Each Lender agrees promptly to notify the Borrower after any such
set-off and application made by such Lender, provided that the
failure to give such notice shall not affect the validity of such
set-off and application.

          8      Merger Transactions.  If consummated, the Merger
Transactions shall be consummated on terms reasonably acceptable
to the Agent and the Lenders and all necessary governmental and
third party waivers shall have been obtained.  For purposes
hereof, the Agent and the Lenders shall be deemed to have
approved the terms of the Merger Transactions, provided that the
material terms thereof are, in the reasonable judgment of the
Agent and the Required Lenders, substantially similar to the
terms and conditions set forth in the copy of the Merger
Agreement heretofore delivered to the Agent and the Lenders.

          9      Non-U.S. Lenders.  Each Lender that is not incorporated
under the laws of the United States of America or a state thereof
shall:

            (i)    deliver to the Borrower and the Agent (A) two duly
     completed copies of United States Internal Revenue Service
     Form 1001 or 4224, or successor applicable form, as the case may
     be, and (B) an Internal Revenue Service Form W-8 or W-9, or
     successor applicable form, as the case may be;

           (ii)   deliver to the Borrower and the Agent two further copies
     of any such form or certification on or before the date that any
     such form or certification expires or becomes obsolete and after
     the occurrence of any event requiring a change in the most recent
     form previously delivered by it to the Borrower; and

          (iii)       obtain such extensions of time for filing and
     complete such forms or certifications as may reasonably be
     requested by the Borrower or the Agent;

unless in any such case an event (including, without limitation,
any change in treaty, law or regulation) has occurred prior to
the date on which any such delivery would otherwise be required
which renders all such forms inapplicable or which would prevent
such Lender from duly completing and delivering any such form
with respect to it and such Lender so advises the Borrower and
the Agent.  Such Lender shall certify (i) in the case of a Form
1001 or 4224, that it is entitled to receive payments under this
Agreement without deduction or withholding of any United States
federal income taxes and (ii) in the case of a Form W-8 or W-9,
that it is entitled to an exemption from United States backup
withholding tax.  Each Person that shall become a Transferee
pursuant to subsection 10.6(f) shall, upon the effectiveness of
the related transfer, be required to provide all of the forms and
statements required pursuant to this subsection, provided that,
in the case of a Participant, such Participant shall furnish all
such required forms and statements to the Lender from which the
related participation shall have been purchased.

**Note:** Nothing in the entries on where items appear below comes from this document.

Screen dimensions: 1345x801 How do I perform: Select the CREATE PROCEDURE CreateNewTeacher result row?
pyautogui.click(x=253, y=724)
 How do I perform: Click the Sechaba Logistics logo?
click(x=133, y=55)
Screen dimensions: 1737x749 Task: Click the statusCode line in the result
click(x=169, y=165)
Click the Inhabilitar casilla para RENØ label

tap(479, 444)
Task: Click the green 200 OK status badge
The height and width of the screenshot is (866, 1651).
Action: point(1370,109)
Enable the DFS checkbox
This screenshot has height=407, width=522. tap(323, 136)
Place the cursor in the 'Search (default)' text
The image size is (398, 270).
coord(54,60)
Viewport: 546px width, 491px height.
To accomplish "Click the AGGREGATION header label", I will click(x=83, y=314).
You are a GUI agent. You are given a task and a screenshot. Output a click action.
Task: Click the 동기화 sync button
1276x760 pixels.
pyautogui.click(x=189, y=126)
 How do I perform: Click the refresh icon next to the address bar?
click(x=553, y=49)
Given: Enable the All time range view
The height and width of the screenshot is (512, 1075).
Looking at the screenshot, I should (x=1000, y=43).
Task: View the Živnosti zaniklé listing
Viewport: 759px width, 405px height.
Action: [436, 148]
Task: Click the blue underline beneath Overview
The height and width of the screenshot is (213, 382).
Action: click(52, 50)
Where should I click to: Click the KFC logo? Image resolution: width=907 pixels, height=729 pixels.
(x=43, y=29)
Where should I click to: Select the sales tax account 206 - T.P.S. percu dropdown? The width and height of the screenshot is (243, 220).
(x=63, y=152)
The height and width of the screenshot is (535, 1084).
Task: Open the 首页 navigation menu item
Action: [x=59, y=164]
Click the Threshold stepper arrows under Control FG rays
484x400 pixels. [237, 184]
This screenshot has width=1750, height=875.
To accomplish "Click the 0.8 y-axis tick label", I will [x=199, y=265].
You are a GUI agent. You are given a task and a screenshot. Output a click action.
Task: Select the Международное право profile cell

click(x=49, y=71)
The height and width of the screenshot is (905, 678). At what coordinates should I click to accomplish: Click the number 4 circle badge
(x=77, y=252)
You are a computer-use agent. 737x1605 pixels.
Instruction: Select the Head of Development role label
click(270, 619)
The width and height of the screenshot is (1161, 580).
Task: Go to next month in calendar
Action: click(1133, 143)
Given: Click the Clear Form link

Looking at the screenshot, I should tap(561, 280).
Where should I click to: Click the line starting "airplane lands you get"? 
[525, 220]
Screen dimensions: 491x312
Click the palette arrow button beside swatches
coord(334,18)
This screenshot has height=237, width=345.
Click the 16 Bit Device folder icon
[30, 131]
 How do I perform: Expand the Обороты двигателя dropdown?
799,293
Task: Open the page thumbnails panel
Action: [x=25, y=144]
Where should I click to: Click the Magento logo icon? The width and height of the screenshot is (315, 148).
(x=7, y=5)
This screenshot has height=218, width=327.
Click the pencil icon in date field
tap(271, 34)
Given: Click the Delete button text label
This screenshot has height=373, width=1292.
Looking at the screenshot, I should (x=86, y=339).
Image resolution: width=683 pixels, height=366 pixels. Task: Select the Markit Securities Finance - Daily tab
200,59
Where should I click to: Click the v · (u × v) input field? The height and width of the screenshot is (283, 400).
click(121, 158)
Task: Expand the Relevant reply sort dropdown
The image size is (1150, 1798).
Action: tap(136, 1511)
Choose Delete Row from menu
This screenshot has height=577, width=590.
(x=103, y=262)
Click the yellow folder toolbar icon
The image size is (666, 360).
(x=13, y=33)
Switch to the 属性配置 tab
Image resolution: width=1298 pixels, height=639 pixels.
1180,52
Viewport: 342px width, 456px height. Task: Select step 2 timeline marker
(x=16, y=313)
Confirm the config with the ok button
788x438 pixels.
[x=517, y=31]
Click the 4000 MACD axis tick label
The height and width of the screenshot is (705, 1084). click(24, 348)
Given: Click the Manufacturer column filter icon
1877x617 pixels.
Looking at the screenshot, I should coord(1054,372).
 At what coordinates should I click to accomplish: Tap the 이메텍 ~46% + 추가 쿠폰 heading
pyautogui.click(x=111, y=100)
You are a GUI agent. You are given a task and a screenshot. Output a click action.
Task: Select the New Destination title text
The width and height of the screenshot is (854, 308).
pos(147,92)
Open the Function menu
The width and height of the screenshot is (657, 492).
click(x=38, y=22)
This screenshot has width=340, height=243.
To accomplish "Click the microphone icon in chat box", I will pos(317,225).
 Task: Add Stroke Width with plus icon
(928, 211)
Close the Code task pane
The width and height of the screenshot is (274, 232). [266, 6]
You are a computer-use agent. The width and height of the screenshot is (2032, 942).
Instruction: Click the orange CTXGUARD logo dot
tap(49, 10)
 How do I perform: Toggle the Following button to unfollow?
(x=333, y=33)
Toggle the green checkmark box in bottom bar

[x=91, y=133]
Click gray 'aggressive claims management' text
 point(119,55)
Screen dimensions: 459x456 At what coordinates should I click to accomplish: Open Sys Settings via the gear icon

          10     Counterparts.  This Agreement may be executed by one or
more of the parties hereto on any number of separate counterparts
and all of said counterparts taken together shall be deemed to
constitute one and the same instrument.  A set of the copies of
this Agreement signed by all the parties hereto shall be
delivered to the Borrower and the Agent.

          11     Governing Law; No Third Party Rights.  This Agreement and
the Notes and the rights and obligations of the parties under
this Agreement and the Notes shall be governed by, and construed
and interpreted in accordance with, the law of the State of New
York.  This Agreement is solely for the benefit of the parties
hereto and their respective successors and assigns, and no other
Person shall have any right, benefit, priority or interest under,
or because of the existence of, this Agreement.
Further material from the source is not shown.